[Problem] Below are the records; print exactly the lines from the one with "Instruction: Open the" through the last, both included, and leave the pictures out.

[Stored dataset items]
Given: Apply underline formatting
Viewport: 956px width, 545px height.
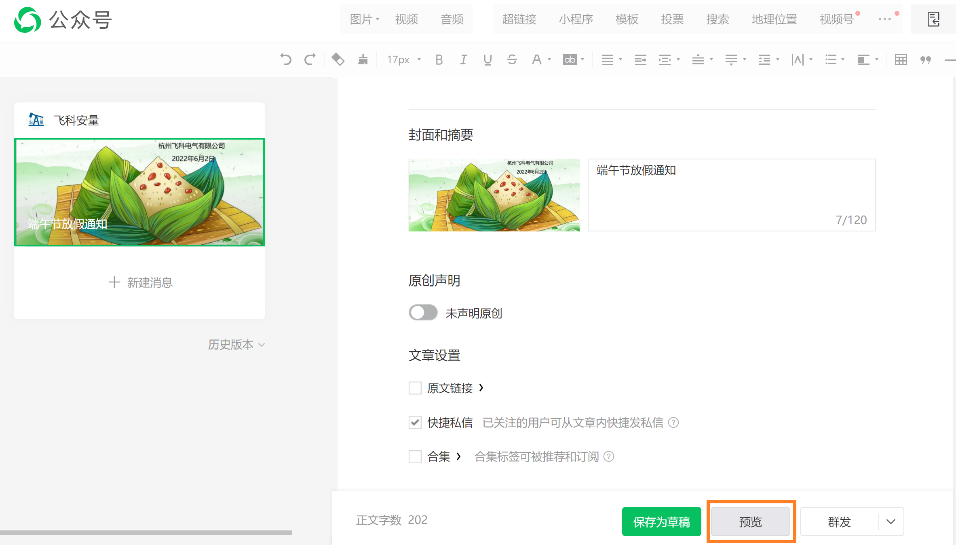Looking at the screenshot, I should [x=487, y=60].
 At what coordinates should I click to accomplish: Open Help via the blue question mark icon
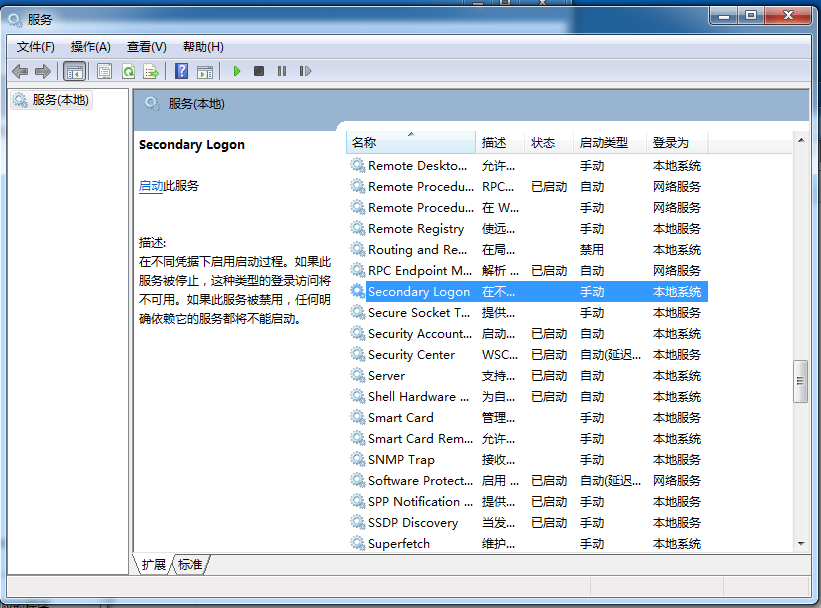click(x=181, y=71)
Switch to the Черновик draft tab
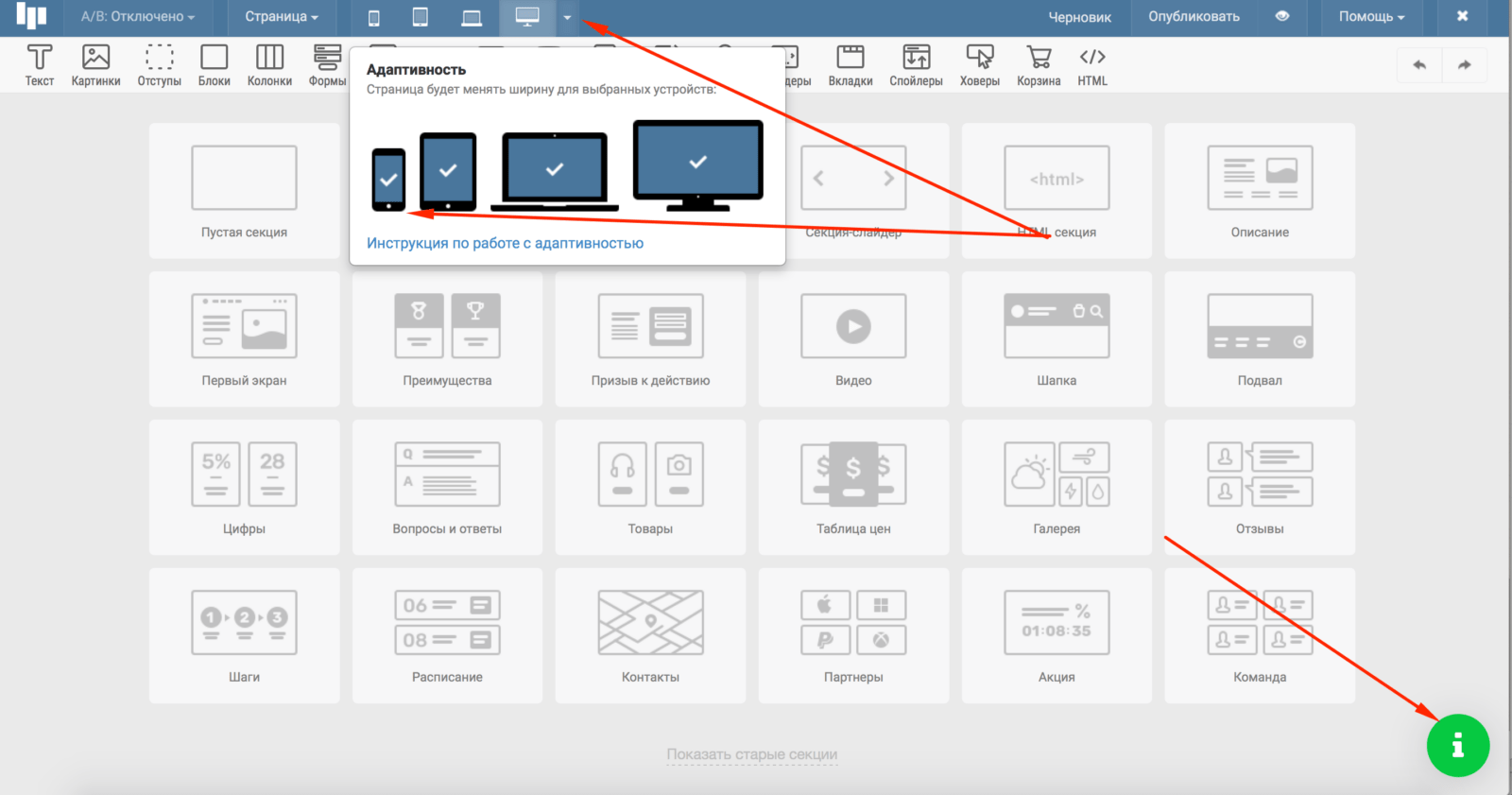 (1079, 17)
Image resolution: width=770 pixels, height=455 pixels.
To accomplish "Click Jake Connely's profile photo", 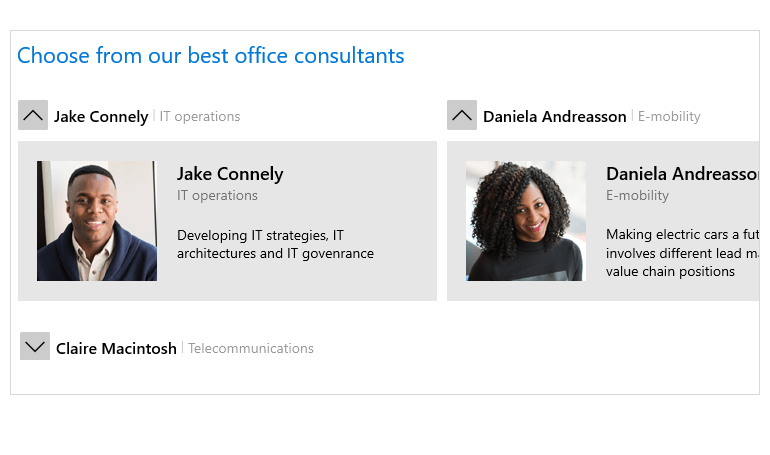I will click(97, 221).
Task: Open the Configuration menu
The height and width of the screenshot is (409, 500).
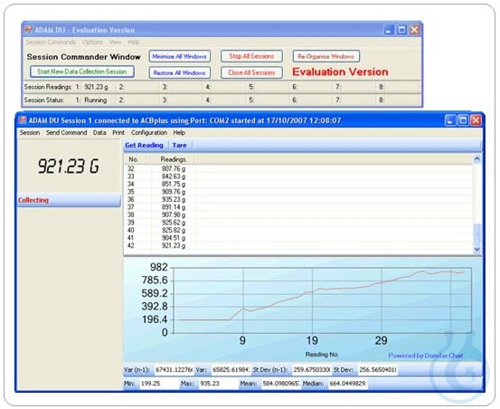Action: 149,133
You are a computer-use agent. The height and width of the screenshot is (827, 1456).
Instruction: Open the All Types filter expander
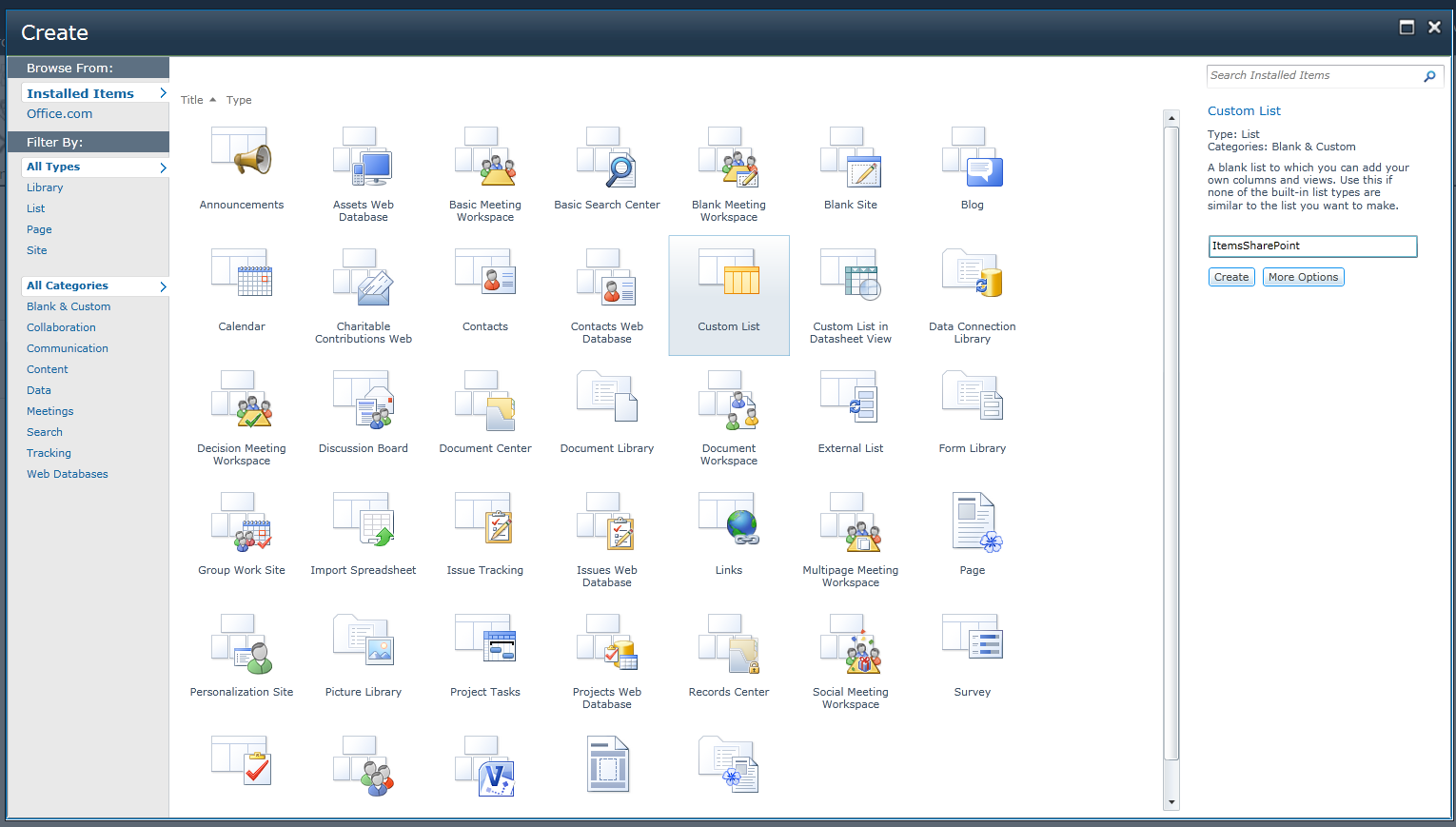163,167
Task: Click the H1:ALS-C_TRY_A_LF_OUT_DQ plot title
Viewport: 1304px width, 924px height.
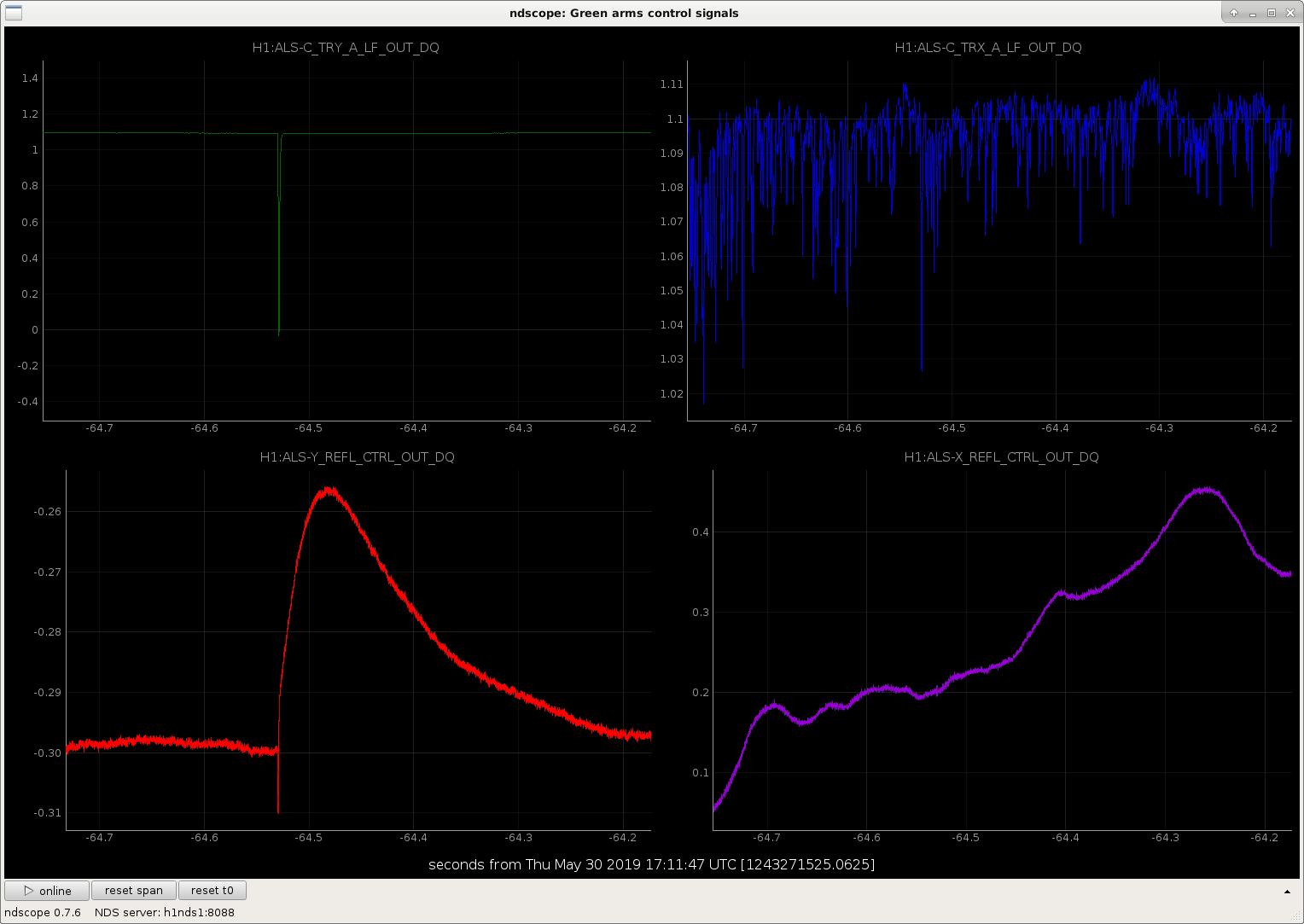Action: 346,48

[Task solution]
Instruction: Open the All Types filter expander
163,167
Task: Click the H1:ALS-C_TRY_A_LF_OUT_DQ plot title
Viewport: 1304px width, 924px height.
Action: 346,48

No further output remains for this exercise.